(Text and element pointing records)
★ ★ ★ ★

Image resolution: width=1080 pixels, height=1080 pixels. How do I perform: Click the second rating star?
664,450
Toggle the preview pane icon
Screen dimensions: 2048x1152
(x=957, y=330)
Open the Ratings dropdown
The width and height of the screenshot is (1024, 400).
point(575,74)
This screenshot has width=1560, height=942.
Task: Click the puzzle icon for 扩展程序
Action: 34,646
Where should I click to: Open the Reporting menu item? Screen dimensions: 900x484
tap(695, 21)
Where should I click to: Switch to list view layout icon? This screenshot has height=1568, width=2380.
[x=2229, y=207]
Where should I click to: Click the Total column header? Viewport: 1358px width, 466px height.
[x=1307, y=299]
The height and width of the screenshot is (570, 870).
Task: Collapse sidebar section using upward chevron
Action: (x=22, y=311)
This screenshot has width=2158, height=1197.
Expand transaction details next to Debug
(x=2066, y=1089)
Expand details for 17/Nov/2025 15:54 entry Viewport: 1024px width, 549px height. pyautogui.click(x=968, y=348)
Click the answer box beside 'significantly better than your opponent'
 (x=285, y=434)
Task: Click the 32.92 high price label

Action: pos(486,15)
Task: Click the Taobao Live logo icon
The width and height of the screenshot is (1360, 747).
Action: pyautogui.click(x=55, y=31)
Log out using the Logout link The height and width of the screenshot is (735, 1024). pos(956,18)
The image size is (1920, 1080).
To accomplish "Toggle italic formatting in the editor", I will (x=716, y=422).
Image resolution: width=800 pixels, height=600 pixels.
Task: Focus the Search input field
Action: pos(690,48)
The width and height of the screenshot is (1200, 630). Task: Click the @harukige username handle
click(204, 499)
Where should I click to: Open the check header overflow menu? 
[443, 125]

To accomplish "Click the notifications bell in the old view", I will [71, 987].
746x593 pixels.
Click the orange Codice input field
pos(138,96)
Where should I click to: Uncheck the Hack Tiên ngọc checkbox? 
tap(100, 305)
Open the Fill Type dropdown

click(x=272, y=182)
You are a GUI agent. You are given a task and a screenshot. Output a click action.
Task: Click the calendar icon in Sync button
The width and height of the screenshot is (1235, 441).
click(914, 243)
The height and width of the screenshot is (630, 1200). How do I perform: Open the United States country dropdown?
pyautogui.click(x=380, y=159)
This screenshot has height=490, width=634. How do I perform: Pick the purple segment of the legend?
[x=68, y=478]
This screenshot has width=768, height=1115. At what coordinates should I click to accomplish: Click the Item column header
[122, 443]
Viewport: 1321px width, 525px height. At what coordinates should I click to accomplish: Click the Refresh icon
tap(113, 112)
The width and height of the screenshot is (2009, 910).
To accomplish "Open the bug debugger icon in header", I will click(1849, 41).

★ ★ ★ ★

- INSTRUCTIONS FOR THE TASK
Can you render the lines of the records above as a Markdown table with the columns Row and Line, numbering each row and skipping blank lines?

- RESULT BELOW
| Row | Line |
|---|---|
| 1 | Image resolution: width=1080 pixels, height=1080 pixels. How do I perform: Click the second rating star? |
| 2 | 664,450 |
| 3 | Toggle the preview pane icon |
| 4 | Screen dimensions: 2048x1152 |
| 5 | (x=957, y=330) |
| 6 | Open the Ratings dropdown |
| 7 | The width and height of the screenshot is (1024, 400). |
| 8 | point(575,74) |
| 9 | This screenshot has width=1560, height=942. |
| 10 | Task: Click the puzzle icon for 扩展程序 |
| 11 | Action: 34,646 |
| 12 | Where should I click to: Open the Reporting menu item? Screen dimensions: 900x484 |
| 13 | tap(695, 21) |
| 14 | Where should I click to: Switch to list view layout icon? This screenshot has height=1568, width=2380. |
| 15 | [x=2229, y=207] |
| 16 | Where should I click to: Click the Total column header? Viewport: 1358px width, 466px height. |
| 17 | [x=1307, y=299] |
| 18 | The height and width of the screenshot is (570, 870). |
| 19 | Task: Collapse sidebar section using upward chevron |
| 20 | Action: (x=22, y=311) |
| 21 | This screenshot has width=2158, height=1197. |
| 22 | Expand transaction details next to Debug |
| 23 | (x=2066, y=1089) |
| 24 | Expand details for 17/Nov/2025 15:54 entry Viewport: 1024px width, 549px height. pyautogui.click(x=968, y=348) |
| 25 | Click the answer box beside 'significantly better than your opponent' |
| 26 |  (x=285, y=434) |
| 27 | Task: Click the 32.92 high price label |
| 28 | Action: pos(486,15) |
| 29 | Task: Click the Taobao Live logo icon |
| 30 | The width and height of the screenshot is (1360, 747). |
| 31 | Action: pyautogui.click(x=55, y=31) |
| 32 | Log out using the Logout link The height and width of the screenshot is (735, 1024). pos(956,18) |
| 33 | The image size is (1920, 1080). |
| 34 | To accomplish "Toggle italic formatting in the editor", I will (x=716, y=422). |
| 35 | Image resolution: width=800 pixels, height=600 pixels. |
| 36 | Task: Focus the Search input field |
| 37 | Action: pos(690,48) |
| 38 | The width and height of the screenshot is (1200, 630). Task: Click the @harukige username handle |
| 39 | click(204, 499) |
| 40 | Where should I click to: Open the check header overflow menu?  |
| 41 | [443, 125] |
| 42 | To accomplish "Click the notifications bell in the old view", I will [71, 987]. |
| 43 | 746x593 pixels. |
| 44 | Click the orange Codice input field |
| 45 | pos(138,96) |
| 46 | Where should I click to: Uncheck the Hack Tiên ngọc checkbox?  |
| 47 | tap(100, 305) |
| 48 | Open the Fill Type dropdown |
| 49 | click(x=272, y=182) |
| 50 | You are a GUI agent. You are given a task and a screenshot. Output a click action. |
| 51 | Task: Click the calendar icon in Sync button |
| 52 | The width and height of the screenshot is (1235, 441). |
| 53 | click(914, 243) |
| 54 | The height and width of the screenshot is (630, 1200). How do I perform: Open the United States country dropdown? |
| 55 | pyautogui.click(x=380, y=159) |
| 56 | This screenshot has height=490, width=634. How do I perform: Pick the purple segment of the legend? |
| 57 | [x=68, y=478] |
| 58 | This screenshot has width=768, height=1115. At what coordinates should I click to accomplish: Click the Item column header |
| 59 | [122, 443] |
| 60 | Viewport: 1321px width, 525px height. At what coordinates should I click to accomplish: Click the Refresh icon |
| 61 | tap(113, 112) |
| 62 | The width and height of the screenshot is (2009, 910). |
| 63 | To accomplish "Open the bug debugger icon in header", I will click(1849, 41). |